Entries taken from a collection
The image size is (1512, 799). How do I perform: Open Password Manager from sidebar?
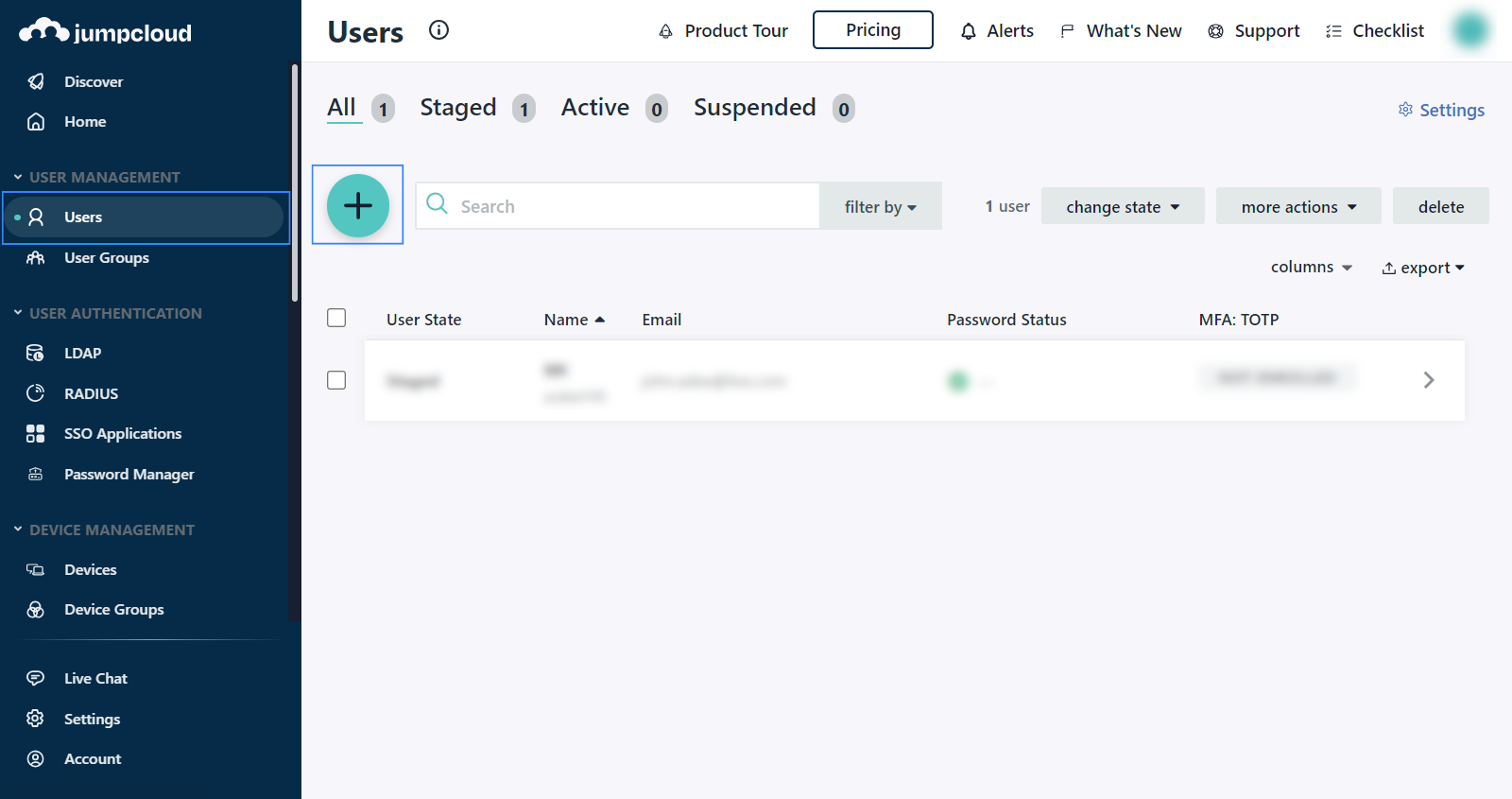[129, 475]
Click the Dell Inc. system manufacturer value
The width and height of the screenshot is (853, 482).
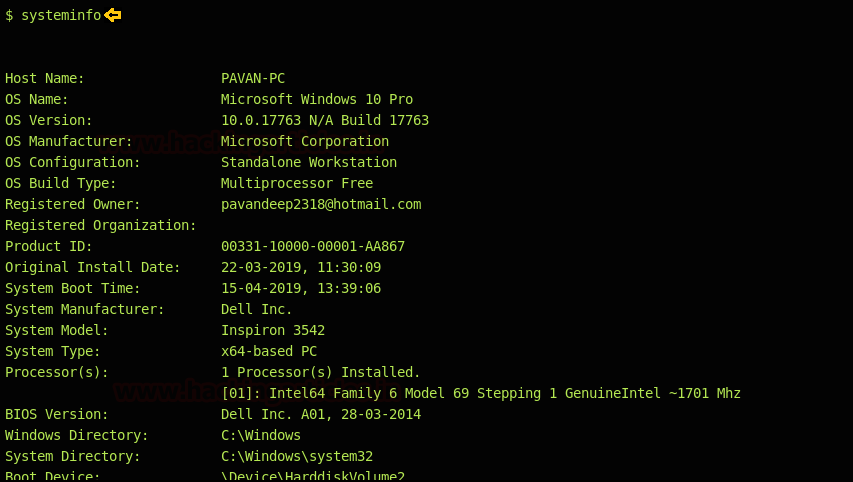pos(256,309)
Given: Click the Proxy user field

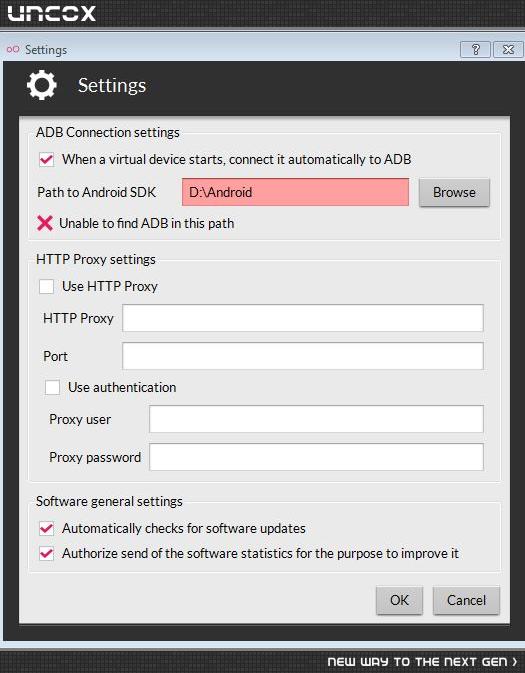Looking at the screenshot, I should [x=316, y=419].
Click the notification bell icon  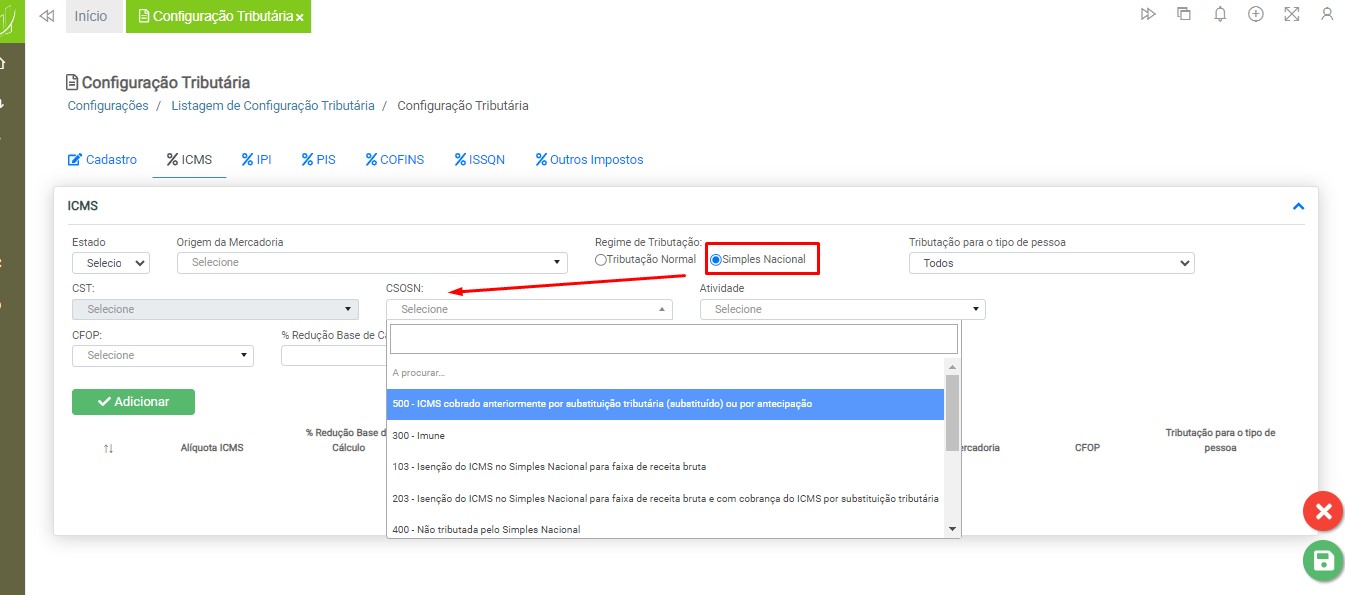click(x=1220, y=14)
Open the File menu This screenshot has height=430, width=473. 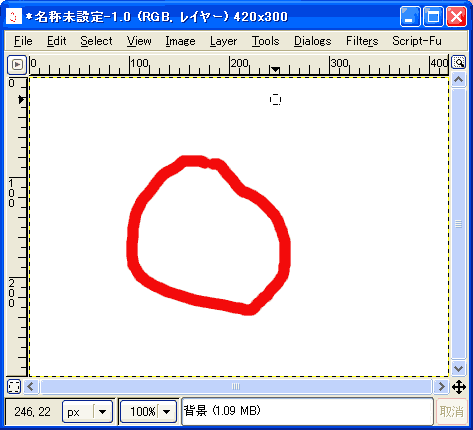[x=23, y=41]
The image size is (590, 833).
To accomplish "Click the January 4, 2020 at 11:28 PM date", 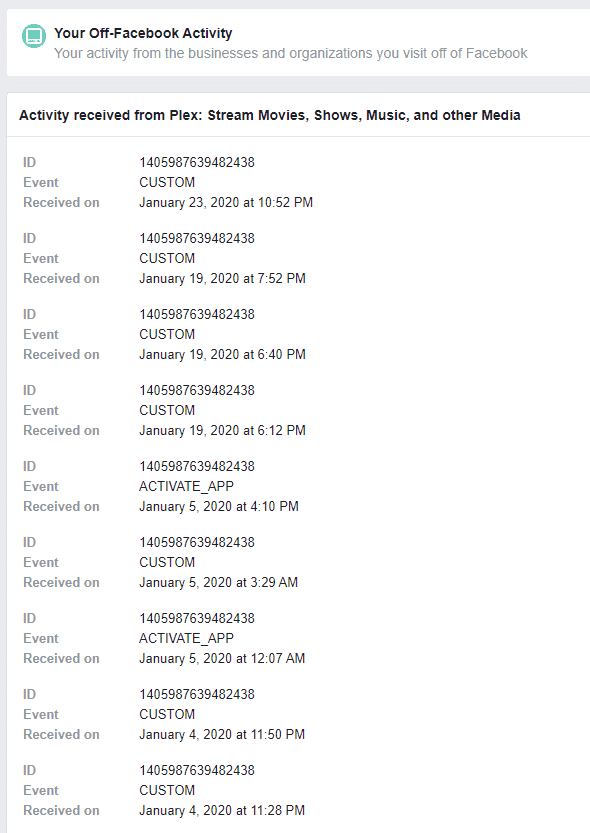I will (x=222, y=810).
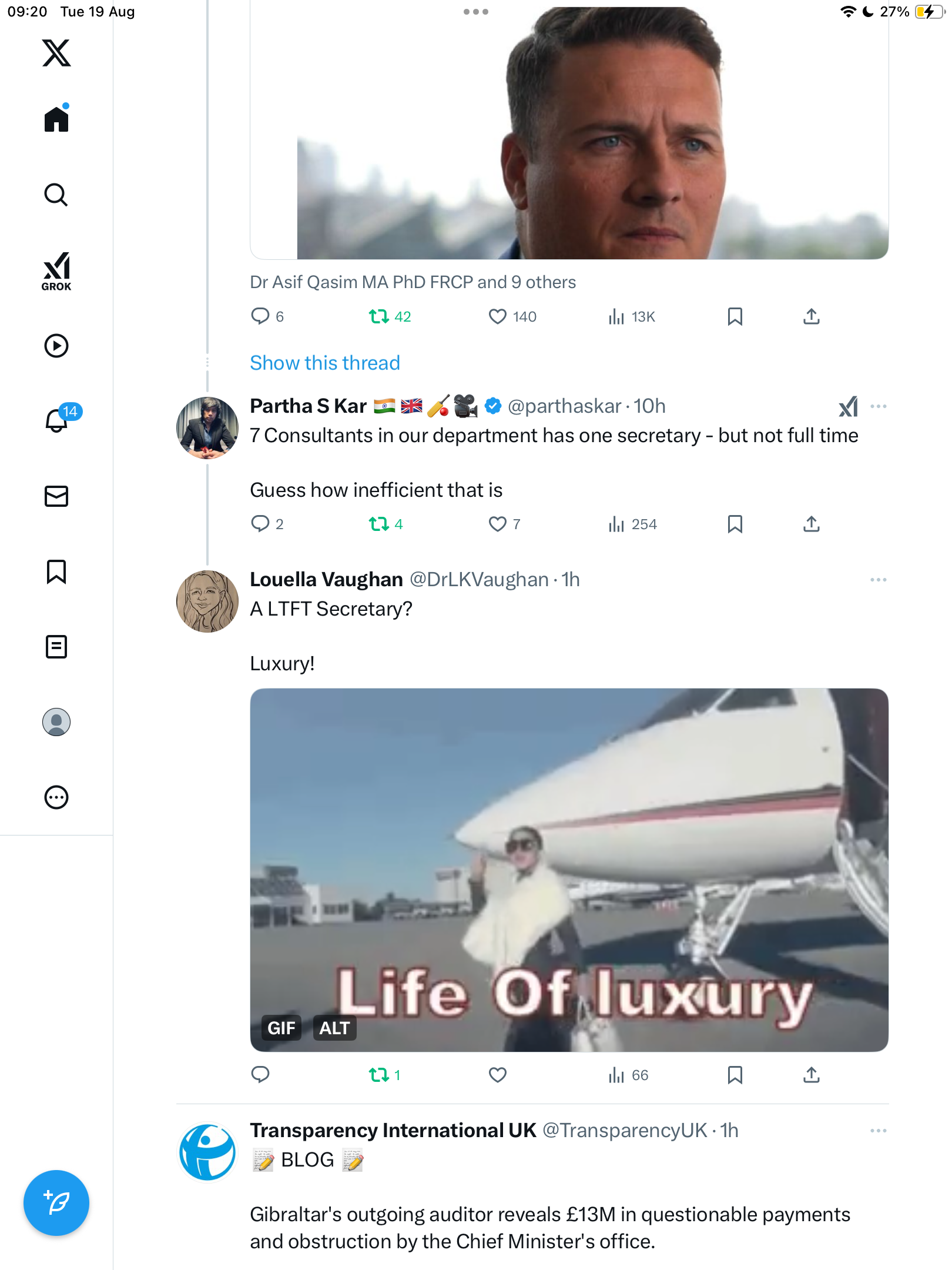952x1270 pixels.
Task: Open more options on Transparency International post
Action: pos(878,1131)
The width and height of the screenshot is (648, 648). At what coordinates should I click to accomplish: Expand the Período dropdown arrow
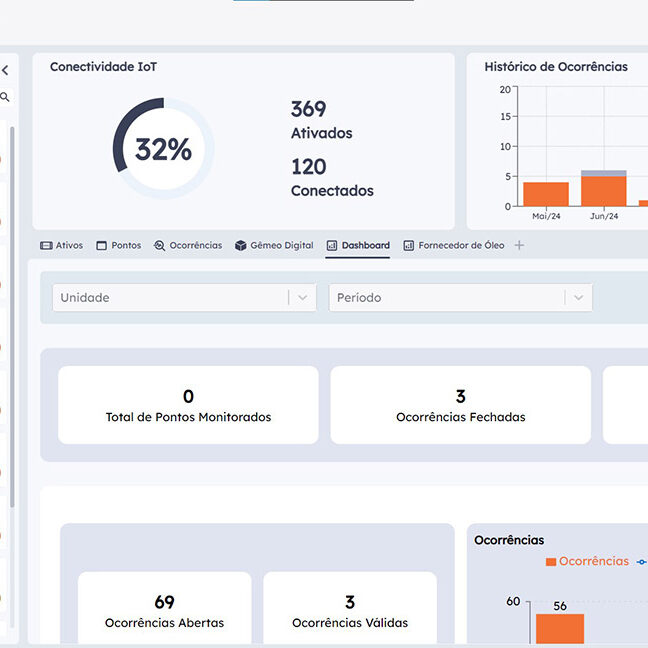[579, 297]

**What the task asks**
Please repeat exactly the lines from the one containing "The width and height of the screenshot is (648, 648)." through the last line of the records, both included, and leave out the pictures.

**Reply to the exercise**
The width and height of the screenshot is (648, 648). At what coordinates should I click to accomplish: Expand the Período dropdown arrow
[579, 297]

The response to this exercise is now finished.